When we talk about risks surrounding AI, it is always difficult to have a discussion that does not become dystopian or at the opposite utopian. I believe that it is possible to be enthusiast about new technologies without forgetting their potential risks and impact on humans and earth. On ChatGPT, the tool is funny on the first sight, but we must be aware that this toy is not perfect and that misuse could let to dangerous situations. I believe that scientific research is key to identify the ethical challenges of AI.

The Italian data protection authority wanted to stop the treatments of personal data of Italian citizens by ChatGPT a couple of days ago. Here, the reason was about GDPR and privacy risks. Banning a technology is not a good solution, but if ChatGPT is not complying with European rules, as a last resort, stopping the treatments is still an option.

How ChatGPT generate text?

ChatGPT is using a large language model (LLM) trained on a vast amount of scrapped data publicly available on the web. Then, when ChatGPT need to reply to some prompt, it is using its generative pre-trained transformer (GPT) which act like an auto-complete algorithm. It generate sentences by putting together the most likely syllables in a given context.

I saw with my eyes some glitches in the algorithm when ChatGPT was trying to guess my name. As I am not famous, the algorithm have some data thanks to some press outputs, but not much. So when it was guessing my name, it sometimes gives me « David Libeskind » instead of « David Libeau ». When I clicked on the button « Regenerate response », it gave me my right surname.
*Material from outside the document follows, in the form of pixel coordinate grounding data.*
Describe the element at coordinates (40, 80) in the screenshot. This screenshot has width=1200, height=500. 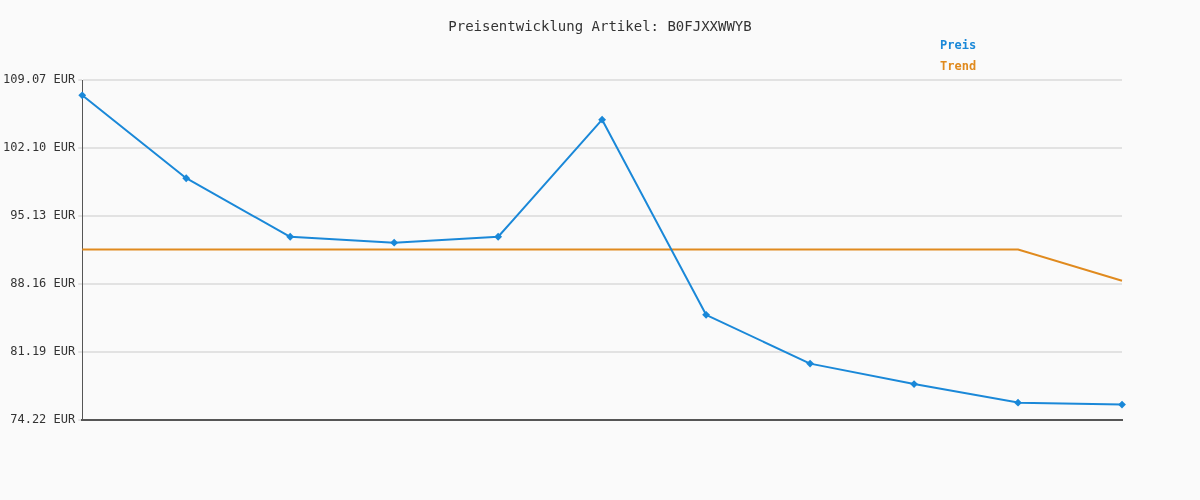
I see `y-tick-label: 109.07 EUR` at that location.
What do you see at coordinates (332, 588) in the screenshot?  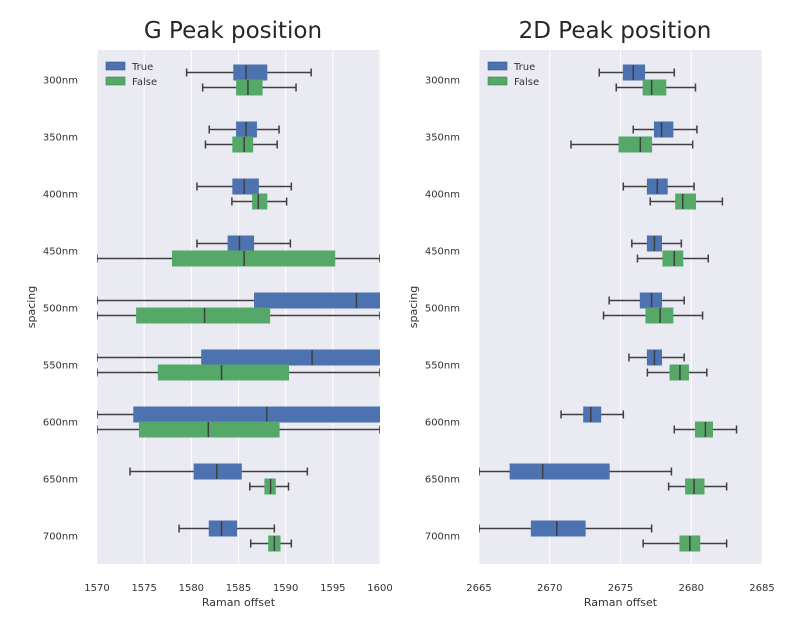 I see `x-tick-label: 1595` at bounding box center [332, 588].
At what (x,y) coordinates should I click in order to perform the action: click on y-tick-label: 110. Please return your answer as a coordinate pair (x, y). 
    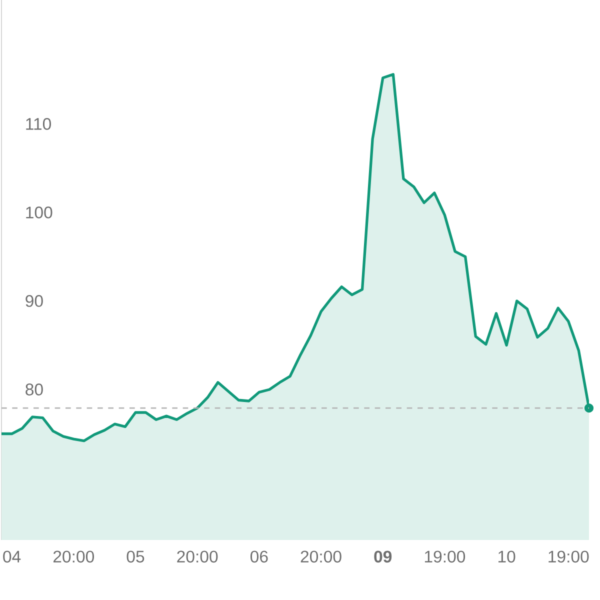
    Looking at the image, I should click on (38, 124).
The difference between regular algorithms and AI systems is that the first one is only a set of instructions when the second one needs data to work. That is an important shift for data protection. Even if the dataset used to train the ChatGPT model is public data from the web, it contains personal data. I demonstrate that with prompts generating a response with my name. In regards to GDPR, that could cause some issues.

Implementing GDPR rights

GDPR created a couple of rights for data subjects: the right to access, to rectification or to be forgotten, for instance. ChatGPT or similar AI systems have to facilitate the exercise of these rights. The issue is that it may be impossible to rectify a model or even to simply extract a copy of personal data.

Controllers needs to have in place a couple of tools and features in order to operate this kind of AI systems in the light of GDPR. Here is a list:

  1. Sources output: when a response is generated, the AI system must include the list of data sources.
  2. Dataset & model browser: it should be possible for administrators to retrieve and extract all occurrence of a name in the training dataset and the model’s inferences.
  3. Model editor: it should be possible for administrators to edit the model (or train it again) without selected personal data (after anonymisation).
  4. Safeguards on AI hallucinations: limitations should prevent the generation of the name or personal data of data subjects (in all generated responses or on specific contexts).

Feature 1 is about lawfulness and accurate information as described in article 5 of GDPR. The dataset browser will ensure the exercise of article 15 of GDPR (right to access). The model editor is for the article 16 (right to rectification) and the article 17 (right to erasure/right to be forgotten). And finally, the feature 4 is for the right to object of the article 21 of GDPR.

These features should be implemented in all AI systems and if they are not, or if it is not possible to implement them because AI is too opaque, we are in trouble… It would also mean that developers did not build AI with privacy-by-design principles.